“NDVI-ROI” by Mapbox is licensed under CC BY 2.0

Understanding NDVI Cameras

Mark Treiber
6 min readAug 22, 2017

NDVI is a widely used indicator to differentiate healthy vegetation from stressed vegetation. With the increasing use of UAVs in agriculture it is becoming popular to generate NDVI maps of agricultural fields using NDVI converted consumer cameras. Dronedeploy has already identified that the quality of NDVI camera conversions can significantly impact image quality. In this article I will explain both how consumer cameras can be converted into an NDVI camera and explain why the choice of filter also makes a significant impact on the resulting NDVI map.

What is NDVI?

Normalized Difference Vegetation Index (NDVI) was originally developed from satellite-based remote sensing imagery for classifying vegetation. Plants undergoing photosynthesis absorb the visible portion of the light spectrum from 400nm to about 700nm which is the same portion of the spectrum that humans can see. A little more green light is reflected compared to the blue and red portions of the spectrum which is why vegetation undergoing photosynthesis appears as green. Furthermore the plants reflect near-infrared wavelengths above 700nm. When plants are stressed the photosynthesis process slows down and less light is absorbed in the visible spectrum, and therefore more is reflected, and less light is reflected in the near-IR and more absorbed. This can be seen clearly in the figure below which shows the reflectivity of healthy and stressed vegetation.

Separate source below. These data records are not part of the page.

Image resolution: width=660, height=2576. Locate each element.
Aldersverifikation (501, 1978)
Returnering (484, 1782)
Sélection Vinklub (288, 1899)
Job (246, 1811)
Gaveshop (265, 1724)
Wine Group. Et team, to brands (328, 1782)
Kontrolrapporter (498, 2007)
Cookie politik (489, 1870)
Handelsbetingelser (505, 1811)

Reflectivity of Health vs. Stress Vegetation

NDVI is therefore calculated as the difference between the reflected light in the near-IR and the visible spectrum.

How digital cameras capture color

Digital cameras typically employ a repeating pattern of blue, green, and red filters over individual pixels called a bayer pattern. These filters modify the response of the pixels so that the blue pixels detect light in the spectrum between 400nm and 500nm, the green pixels detect light between 500nm and 600nm, and the red pixels detect light between 600nm and 700nm. However, these filters are not perfect and the blue, green and red pixels also detect light in the near-infrared above 800nm. The figure below shows an example of the frequency response for the Onsemi AR0134CS color image sensor, a common sensor used in industrial camera applications.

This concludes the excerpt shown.